The tasks are created as follows:

private void Run()
    {
        while (!_stop)
        {
            // Remove and stopped tasks from the pool
            List<int> removeThreads = new List<int>();

            lock (_tasks)
            {
                foreach (KeyValuePair<int, Task> task in _tasks)
                {
                    if (task.Value.Status != TaskStatus.Running)
                    {
                        task.Value.Wait();
                        removeThreads.Add(task.Value.Id);
                    }
                }

                foreach (int taskID in removeThreads)
                    _tasks.Remove(taskID);
            }

            CancellationToken ct = _cts.Token;
            TaskFactory factory = new TaskFactory(ct, TaskCreationOptions.LongRunning, TaskContinuationOptions.LongRunning, null);

            // Create new tasks if we have room in the pool
            while (_tasks.Count < _runningMax)
            {
                Task task = factory.StartNew(() => FindWork(ct));

                lock (_tasks)
                    _tasks.Add(task.Id, task);
            }

            // Take a rest so we don't run the CPU to death
            Thread.Sleep(1000);
        }
    }

Currently I have changed my task creation code to look like the following so that I can abort the tasks. I know this is not a good solution, but I don't know what else to do.

while (_tasks.Count < _runningMax)
            {
                Task task = factory.StartNew(() =>
                    {
                        try
                        {
                            using (_cts.Token.Register(Thread.CurrentThread.Abort))
                            {
                                FindWork(ct);
                            }
                        }
                        catch (ThreadAbortException)
                        {
                            return;
                        }
                    }, _cts.Token);

                _tasks.Add(task.Id, task);
            }
2

There are 2 best solutions below

0
On BEST ANSWER

Could the following work in your scenario?

Instead of spawning multiple threads and having them waiting in the queue, I would have a single thread in an infinite polling loop and having that one spawn a new thread when a new piede of work comes in. You can add a semaphore to limit the number of threads you create. Check sample code below, I've used a BlockingCollection instead of the RabbitMQ .

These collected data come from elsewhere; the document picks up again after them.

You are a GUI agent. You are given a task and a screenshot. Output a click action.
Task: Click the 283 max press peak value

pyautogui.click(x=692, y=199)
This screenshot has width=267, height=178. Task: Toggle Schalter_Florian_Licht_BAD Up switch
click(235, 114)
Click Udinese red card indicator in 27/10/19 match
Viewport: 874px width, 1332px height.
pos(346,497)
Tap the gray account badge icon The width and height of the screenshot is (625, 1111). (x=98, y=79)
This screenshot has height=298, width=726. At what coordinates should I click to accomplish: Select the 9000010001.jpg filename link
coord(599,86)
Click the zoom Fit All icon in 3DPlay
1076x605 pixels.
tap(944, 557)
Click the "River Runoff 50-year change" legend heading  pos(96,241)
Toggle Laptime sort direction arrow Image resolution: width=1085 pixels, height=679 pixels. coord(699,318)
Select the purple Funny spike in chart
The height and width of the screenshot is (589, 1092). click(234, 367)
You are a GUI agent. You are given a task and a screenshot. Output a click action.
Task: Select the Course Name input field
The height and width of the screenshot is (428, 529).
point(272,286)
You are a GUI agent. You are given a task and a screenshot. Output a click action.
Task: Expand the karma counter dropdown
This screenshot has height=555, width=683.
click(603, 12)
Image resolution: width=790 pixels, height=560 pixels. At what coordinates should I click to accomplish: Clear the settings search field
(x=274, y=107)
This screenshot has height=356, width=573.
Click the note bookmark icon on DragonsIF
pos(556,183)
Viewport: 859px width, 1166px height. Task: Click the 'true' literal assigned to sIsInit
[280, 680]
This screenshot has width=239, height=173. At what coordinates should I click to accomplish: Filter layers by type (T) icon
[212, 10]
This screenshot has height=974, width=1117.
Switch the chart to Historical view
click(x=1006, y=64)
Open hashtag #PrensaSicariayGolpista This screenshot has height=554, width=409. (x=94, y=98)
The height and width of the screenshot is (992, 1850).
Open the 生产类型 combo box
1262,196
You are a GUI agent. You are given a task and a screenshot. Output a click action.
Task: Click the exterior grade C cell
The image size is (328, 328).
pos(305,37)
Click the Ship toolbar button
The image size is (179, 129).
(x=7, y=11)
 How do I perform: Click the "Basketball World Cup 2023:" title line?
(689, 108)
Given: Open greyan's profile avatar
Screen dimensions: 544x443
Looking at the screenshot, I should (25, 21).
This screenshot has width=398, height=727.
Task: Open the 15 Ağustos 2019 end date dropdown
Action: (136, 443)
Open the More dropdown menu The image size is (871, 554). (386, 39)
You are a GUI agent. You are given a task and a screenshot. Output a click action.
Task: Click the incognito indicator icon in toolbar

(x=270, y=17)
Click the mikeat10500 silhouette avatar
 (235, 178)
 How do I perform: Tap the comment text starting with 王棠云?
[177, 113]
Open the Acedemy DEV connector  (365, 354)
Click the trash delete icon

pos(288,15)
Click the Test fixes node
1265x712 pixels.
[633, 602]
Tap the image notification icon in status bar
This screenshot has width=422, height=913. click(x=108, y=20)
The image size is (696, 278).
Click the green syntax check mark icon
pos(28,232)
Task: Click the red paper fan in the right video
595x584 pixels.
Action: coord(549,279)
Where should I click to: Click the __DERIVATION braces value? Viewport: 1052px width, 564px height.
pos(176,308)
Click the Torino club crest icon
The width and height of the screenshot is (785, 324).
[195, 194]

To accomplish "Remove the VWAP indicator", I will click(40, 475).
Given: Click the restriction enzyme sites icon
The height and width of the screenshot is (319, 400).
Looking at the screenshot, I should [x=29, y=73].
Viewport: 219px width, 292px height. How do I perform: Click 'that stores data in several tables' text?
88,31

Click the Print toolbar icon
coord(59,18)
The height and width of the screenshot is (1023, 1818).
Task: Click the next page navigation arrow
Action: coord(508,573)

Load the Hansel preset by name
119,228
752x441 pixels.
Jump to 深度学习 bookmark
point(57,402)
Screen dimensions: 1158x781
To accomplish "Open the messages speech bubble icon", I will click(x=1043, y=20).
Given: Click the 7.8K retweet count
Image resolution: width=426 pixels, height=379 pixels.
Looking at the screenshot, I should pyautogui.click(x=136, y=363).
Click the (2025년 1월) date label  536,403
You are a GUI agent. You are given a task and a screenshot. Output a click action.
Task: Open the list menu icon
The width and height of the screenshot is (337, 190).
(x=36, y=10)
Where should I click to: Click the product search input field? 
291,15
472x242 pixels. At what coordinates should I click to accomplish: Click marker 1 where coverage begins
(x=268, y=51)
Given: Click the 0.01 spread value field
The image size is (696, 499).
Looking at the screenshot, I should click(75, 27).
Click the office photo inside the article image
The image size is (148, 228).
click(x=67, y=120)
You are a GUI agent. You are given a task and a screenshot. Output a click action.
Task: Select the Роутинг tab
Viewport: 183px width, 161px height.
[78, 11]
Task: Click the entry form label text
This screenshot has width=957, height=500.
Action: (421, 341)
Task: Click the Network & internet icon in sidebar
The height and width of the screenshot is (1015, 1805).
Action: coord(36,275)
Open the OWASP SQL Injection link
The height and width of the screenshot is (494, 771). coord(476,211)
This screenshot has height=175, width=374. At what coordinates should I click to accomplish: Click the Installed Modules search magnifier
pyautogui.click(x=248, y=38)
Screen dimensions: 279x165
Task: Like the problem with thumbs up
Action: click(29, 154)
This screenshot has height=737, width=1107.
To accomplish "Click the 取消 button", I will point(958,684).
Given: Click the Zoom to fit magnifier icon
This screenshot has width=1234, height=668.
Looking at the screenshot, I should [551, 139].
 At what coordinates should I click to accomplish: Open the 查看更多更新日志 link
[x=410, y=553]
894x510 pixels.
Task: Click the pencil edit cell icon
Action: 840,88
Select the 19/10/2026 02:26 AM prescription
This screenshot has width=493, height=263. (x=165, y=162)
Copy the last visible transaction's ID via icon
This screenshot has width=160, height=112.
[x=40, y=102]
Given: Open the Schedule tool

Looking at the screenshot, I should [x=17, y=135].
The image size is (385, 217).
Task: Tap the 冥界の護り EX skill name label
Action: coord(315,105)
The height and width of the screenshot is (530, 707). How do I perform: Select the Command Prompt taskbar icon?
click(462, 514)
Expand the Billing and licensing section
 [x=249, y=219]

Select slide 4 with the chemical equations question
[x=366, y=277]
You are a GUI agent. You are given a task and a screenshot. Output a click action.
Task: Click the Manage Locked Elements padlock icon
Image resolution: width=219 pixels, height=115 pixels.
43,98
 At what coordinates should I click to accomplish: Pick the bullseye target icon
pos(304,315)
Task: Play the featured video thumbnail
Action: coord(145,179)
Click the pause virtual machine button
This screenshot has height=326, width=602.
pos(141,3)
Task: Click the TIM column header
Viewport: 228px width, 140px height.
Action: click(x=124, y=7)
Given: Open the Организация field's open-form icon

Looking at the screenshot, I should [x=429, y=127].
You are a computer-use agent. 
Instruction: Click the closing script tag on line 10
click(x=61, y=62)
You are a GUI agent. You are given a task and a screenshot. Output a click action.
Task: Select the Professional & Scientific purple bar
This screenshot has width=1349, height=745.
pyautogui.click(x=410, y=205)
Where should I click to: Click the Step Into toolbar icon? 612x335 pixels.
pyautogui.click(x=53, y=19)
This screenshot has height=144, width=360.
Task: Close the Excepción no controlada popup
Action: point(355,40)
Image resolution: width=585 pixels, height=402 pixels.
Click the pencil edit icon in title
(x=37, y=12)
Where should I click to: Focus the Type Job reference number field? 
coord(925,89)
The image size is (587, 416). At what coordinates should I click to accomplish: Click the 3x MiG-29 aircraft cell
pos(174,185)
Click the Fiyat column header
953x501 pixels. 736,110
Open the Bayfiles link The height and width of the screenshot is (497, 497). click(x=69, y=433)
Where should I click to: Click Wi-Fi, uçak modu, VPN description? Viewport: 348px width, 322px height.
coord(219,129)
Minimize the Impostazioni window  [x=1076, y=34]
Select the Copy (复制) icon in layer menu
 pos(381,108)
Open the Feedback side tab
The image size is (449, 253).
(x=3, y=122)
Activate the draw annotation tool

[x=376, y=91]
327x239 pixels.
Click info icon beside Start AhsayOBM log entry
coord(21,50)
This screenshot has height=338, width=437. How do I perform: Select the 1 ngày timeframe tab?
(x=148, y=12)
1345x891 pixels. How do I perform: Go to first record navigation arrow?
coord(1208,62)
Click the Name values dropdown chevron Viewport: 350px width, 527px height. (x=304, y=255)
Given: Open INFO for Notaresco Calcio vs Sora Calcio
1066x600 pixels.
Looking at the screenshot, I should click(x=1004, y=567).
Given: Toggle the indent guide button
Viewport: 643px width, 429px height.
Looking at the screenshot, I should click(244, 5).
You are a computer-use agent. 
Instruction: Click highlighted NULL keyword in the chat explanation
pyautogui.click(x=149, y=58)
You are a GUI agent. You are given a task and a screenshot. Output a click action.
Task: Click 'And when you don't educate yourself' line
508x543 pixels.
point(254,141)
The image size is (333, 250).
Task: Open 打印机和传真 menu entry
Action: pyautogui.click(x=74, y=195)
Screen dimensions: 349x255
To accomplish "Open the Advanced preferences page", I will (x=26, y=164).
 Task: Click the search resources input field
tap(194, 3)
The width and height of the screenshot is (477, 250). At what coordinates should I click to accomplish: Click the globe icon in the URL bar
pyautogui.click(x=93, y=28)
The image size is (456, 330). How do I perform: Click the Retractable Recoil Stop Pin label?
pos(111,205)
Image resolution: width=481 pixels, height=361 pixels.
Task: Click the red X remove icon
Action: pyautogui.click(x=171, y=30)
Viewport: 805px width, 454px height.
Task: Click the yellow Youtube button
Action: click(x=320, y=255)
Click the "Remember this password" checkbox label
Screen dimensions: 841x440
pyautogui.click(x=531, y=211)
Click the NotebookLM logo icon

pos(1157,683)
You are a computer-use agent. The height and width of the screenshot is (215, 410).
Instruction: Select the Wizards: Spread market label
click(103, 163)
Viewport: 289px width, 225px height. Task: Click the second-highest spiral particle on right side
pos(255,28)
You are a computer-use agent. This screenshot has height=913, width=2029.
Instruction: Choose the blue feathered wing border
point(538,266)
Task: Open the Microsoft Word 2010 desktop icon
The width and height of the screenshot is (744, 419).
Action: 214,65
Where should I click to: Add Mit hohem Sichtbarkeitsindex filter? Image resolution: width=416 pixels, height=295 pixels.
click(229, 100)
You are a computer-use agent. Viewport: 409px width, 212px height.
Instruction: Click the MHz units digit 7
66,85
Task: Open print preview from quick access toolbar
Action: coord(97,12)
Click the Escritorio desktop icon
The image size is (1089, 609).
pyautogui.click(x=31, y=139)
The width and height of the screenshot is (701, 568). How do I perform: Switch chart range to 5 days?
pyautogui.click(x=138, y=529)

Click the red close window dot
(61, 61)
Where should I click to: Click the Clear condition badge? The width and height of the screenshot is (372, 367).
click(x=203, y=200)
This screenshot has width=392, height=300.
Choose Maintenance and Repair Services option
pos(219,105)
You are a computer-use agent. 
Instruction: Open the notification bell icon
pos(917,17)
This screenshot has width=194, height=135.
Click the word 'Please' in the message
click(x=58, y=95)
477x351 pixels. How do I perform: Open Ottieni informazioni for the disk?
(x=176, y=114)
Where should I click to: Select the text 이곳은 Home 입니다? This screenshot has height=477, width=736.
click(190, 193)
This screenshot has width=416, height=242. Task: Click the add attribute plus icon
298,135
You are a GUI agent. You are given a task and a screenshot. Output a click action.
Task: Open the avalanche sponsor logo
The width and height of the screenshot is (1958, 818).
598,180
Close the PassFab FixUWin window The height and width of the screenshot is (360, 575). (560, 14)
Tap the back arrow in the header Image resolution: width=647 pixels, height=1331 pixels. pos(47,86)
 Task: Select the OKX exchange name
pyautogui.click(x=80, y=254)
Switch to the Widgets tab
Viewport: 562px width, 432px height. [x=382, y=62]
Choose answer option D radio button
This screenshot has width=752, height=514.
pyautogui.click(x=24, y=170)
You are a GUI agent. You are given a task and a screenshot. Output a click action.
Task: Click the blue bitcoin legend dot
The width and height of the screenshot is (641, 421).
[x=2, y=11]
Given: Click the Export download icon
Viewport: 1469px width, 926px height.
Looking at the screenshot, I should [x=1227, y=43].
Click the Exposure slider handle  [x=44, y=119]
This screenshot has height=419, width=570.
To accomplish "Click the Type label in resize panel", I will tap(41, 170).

  public class QueueManager
    {
        public BlockingCollection<Work> blockingCollection = new BlockingCollection<Work>();
        private const int _maxRunningTasks = 3;

        static SemaphoreSlim _sem = new SemaphoreSlim(_maxRunningTasks);

        public void Queue()
        {
            blockingCollection.Add(new Work());
        }

        public void Consume()
        {
            while (true)
            {
                Work work = blockingCollection.Take();

                _sem.Wait();

                Task t = Task.Factory.StartNew(work.DoWork);
            }
        }

        public class Work
        {
            public void DoWork()
            {
                Thread.Sleep(5000);
                _sem.Release();
                Console.WriteLine("Finished work");
            }
        }
    }

and my testing class

class Test
    {
        static void Main(string[] args)
        {
            Consumer c = new Consumer();
            Task t = Task.Factory.StartNew(c.Consume);

            c.Queue();
            c.Queue();
            c.Queue();
            c.Queue();
            c.Queue();

            Thread.Sleep(1000);
            Console.ReadLine();
        }
    }
0
On

To make this work, you'd need to change ConsumeWithBlocking to support cancellation. I'm not familiar with RabbitMQ, but apparently it supports cancellation on the consumer channel.

So, instead of doing Thread.CurrentThread.Abort from Token.Register callback, do the right thing and cancel the operation gracefully via proper RabbitMQ API.

On a side note, the thread you're currently trying to abort is most likely not the one which is blocked by ConsumeWithBlocking.